— Begin EXTRACTED RECORDS —

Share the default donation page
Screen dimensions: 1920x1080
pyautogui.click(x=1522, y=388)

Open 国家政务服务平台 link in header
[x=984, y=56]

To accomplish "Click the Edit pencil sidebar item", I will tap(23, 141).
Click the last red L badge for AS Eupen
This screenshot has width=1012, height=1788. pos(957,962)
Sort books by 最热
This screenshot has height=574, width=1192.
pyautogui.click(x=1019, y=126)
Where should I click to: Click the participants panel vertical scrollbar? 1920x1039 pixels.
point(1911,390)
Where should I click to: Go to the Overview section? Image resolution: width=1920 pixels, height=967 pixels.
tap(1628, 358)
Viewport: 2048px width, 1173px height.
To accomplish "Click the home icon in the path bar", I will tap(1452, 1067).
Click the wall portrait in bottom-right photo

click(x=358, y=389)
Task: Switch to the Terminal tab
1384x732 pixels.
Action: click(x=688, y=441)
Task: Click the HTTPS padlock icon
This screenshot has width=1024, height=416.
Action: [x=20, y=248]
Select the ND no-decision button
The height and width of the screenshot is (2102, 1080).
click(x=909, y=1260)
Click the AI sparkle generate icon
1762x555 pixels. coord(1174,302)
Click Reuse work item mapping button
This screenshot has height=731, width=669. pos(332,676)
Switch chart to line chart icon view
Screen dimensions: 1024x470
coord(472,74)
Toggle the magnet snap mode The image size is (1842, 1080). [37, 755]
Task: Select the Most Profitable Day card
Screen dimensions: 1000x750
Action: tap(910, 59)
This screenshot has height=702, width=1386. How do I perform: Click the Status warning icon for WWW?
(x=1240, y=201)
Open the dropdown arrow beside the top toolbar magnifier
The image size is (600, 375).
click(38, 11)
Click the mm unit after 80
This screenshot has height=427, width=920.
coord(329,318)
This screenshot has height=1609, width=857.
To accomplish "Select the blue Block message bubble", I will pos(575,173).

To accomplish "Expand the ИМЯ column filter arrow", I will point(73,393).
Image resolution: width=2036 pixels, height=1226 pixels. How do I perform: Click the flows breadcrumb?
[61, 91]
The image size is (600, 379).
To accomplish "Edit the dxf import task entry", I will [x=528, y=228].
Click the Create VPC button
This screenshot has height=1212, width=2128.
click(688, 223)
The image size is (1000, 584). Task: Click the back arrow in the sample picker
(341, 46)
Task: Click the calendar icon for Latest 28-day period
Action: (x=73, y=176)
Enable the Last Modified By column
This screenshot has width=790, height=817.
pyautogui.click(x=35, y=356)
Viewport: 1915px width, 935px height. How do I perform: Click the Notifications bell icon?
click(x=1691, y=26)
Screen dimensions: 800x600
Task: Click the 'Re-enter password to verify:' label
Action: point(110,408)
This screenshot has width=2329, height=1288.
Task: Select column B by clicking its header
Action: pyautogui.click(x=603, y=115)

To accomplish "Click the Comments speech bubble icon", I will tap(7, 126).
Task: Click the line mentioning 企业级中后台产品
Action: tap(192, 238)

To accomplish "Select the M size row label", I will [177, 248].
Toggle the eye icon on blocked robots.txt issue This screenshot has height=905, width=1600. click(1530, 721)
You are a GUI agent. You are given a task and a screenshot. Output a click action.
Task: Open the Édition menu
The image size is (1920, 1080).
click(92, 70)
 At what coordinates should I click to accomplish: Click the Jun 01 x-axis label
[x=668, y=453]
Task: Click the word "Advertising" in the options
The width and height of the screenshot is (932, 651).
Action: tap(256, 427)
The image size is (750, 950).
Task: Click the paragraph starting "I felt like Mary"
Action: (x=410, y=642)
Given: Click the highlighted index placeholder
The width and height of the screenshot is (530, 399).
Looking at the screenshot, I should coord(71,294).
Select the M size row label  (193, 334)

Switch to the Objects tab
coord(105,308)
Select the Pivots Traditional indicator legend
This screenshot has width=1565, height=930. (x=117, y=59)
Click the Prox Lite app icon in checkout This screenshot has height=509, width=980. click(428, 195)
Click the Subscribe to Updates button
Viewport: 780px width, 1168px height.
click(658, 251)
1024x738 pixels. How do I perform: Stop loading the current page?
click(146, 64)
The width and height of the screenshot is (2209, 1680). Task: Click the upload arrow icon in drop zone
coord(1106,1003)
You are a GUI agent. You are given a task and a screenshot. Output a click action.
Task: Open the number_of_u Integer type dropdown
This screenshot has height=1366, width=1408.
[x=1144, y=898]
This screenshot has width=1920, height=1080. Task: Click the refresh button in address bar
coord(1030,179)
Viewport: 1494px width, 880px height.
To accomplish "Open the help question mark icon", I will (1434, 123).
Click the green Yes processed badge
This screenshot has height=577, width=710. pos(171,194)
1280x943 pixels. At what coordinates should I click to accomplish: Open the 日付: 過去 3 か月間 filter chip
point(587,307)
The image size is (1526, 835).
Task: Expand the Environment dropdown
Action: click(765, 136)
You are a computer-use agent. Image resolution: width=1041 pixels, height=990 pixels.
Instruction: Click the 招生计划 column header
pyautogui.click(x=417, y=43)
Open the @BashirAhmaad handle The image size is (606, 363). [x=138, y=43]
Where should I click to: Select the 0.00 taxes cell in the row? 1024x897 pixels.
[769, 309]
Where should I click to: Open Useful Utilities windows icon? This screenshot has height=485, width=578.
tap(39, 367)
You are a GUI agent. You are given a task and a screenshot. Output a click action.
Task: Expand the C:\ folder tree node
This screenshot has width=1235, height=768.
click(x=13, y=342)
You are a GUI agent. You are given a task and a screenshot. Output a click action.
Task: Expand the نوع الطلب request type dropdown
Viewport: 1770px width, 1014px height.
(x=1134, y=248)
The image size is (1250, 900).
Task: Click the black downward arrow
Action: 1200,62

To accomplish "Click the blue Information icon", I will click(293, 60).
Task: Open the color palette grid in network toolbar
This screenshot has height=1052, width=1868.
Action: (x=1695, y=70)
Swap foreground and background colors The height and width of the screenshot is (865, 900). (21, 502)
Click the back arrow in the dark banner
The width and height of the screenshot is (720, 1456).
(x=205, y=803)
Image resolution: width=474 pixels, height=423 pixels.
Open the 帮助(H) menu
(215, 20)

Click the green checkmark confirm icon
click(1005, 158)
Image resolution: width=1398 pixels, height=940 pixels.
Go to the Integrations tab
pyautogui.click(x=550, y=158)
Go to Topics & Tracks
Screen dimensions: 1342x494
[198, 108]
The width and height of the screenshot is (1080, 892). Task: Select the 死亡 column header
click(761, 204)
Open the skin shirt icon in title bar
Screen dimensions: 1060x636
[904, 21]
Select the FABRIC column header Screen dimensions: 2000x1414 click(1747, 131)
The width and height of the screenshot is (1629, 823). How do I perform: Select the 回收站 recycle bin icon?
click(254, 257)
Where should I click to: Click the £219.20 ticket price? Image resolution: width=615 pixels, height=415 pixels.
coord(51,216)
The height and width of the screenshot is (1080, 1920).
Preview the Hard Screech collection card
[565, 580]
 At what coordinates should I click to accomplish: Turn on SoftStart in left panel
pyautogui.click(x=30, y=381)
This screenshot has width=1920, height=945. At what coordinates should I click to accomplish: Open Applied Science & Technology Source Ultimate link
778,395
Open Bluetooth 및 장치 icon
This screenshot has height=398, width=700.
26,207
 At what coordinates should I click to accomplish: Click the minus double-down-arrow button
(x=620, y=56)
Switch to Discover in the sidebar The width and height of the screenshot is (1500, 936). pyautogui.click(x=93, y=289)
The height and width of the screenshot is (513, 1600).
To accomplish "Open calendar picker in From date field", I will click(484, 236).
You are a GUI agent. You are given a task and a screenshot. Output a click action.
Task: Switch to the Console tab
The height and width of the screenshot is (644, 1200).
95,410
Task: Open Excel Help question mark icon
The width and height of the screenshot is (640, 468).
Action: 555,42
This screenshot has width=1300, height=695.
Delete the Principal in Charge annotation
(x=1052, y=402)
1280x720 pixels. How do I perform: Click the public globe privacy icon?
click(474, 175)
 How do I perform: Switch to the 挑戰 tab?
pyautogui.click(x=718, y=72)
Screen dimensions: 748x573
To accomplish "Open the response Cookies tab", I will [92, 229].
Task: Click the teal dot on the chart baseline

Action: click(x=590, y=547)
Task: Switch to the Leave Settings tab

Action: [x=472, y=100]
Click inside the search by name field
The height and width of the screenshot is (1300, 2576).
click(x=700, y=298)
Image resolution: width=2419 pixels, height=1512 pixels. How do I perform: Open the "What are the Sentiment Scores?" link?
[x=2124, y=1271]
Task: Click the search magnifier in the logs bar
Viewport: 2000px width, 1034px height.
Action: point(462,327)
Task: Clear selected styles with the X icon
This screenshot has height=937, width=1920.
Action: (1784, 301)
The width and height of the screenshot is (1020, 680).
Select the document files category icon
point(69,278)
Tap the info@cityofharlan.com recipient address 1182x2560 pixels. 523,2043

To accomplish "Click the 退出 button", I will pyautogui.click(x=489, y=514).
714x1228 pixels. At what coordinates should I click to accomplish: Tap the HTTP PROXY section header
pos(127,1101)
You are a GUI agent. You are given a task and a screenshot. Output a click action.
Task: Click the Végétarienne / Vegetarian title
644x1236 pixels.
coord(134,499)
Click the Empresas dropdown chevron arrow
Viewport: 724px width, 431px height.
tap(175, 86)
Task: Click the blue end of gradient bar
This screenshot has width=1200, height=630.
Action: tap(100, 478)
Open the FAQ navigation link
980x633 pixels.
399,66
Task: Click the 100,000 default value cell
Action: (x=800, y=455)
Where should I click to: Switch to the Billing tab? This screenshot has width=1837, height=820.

— End EXTRACTED RECORDS —

» **DIRECTIONS FOR THIS TASK**: Put the lines starting at the one containing "Select the Pivots" and ending at the one containing "coord(1106,1003)", both included, into a Markdown table with the columns Row and Line, numbering each line and leaving out any blank ones.

» **EXERCISE RESULT**:
| Row | Line |
|---|---|
| 1 | Select the Pivots Traditional indicator legend |
| 2 | This screenshot has width=1565, height=930. (x=117, y=59) |
| 3 | Click the Prox Lite app icon in checkout This screenshot has height=509, width=980. click(428, 195) |
| 4 | Click the Subscribe to Updates button |
| 5 | Viewport: 780px width, 1168px height. |
| 6 | click(658, 251) |
| 7 | 1024x738 pixels. How do I perform: Stop loading the current page? |
| 8 | click(146, 64) |
| 9 | The width and height of the screenshot is (2209, 1680). Task: Click the upload arrow icon in drop zone |
| 10 | coord(1106,1003) |